The people who served him, though masked and dumb, took the greatest care of him, and seemed to vie with each other in their endeavours to comply with his wishes, and satisfy his most capricious whims. In point of fact, his position was tolerable; at bottom, there was a spice of originality about it; and Don Fernando, convinced, at the end of two days' experience, that no attempt would be made on his life, but that, on the contrary, every effort was made to heal his wounds as quickly as possible, concluded to bear his lot bravely, in the expectation of better times.
The third day of his captivity, Don Fernando, whose wounds were only sword cuts, and now nearly cicatrised, rose from his bed, partly to try his strength, and partly to look out and discover where he was: it was requisite to know the locality, in order to mature the scheme of escape he was already secretly planning.
The weather was magnificent; the hot sunlight shone cheerfully in at the windows, tracing the bars on the floor of the chamber which served as his prison.
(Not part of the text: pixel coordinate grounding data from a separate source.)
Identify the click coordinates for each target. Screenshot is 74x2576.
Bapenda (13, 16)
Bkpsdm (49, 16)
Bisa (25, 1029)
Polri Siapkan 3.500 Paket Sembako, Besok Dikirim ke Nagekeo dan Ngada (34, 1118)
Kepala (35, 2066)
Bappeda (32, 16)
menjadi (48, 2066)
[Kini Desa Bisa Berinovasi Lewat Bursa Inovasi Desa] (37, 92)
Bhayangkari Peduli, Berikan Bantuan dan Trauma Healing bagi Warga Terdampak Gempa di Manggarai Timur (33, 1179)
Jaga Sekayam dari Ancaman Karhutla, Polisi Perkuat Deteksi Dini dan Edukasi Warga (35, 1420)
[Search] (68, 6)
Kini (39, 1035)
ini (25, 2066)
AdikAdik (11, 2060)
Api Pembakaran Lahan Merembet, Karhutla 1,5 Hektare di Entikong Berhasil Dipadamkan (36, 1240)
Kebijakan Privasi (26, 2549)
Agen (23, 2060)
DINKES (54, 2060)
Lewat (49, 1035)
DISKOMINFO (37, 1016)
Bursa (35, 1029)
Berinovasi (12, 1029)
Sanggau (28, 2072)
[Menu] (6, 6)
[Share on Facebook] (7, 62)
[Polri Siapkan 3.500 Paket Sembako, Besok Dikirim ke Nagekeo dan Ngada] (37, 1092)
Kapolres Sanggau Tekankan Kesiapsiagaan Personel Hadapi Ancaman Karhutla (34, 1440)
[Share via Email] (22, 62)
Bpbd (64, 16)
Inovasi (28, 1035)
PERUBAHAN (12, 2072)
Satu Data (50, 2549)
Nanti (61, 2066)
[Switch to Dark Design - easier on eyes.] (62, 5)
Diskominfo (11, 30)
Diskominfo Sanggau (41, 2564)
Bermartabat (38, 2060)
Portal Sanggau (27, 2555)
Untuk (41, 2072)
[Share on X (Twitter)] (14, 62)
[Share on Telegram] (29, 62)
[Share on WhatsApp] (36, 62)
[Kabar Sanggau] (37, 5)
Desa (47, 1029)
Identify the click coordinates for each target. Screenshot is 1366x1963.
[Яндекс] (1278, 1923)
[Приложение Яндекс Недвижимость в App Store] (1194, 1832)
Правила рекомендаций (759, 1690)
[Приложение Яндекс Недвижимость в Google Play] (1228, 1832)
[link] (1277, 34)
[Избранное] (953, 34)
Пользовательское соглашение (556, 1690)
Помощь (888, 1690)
It made him feel quite refreshed, and he tried to walk a few steps, still carefully watched by his inevitable guard, whose flaming eyes were never off him. Suddenly a terrible clamour arose, and a round of artillery shook the panes.
"What is that?" asked Don Fernando.
His keeper shrugged his shoulders, but did not reply.
The sharp cracking of muskets was now mingled with the roar of the guns; and it became evident that a hard fight was going on somewhere in the neighbourhood. His keeper, imperturbable as ever, closed the windows.
Don Fernando went up to him. The two men stared at each other for a moment. Many a time had the wounded man addressed a question to this stolid sentry without eliciting an answer, and now he hesitated a little before making a fresh attempt.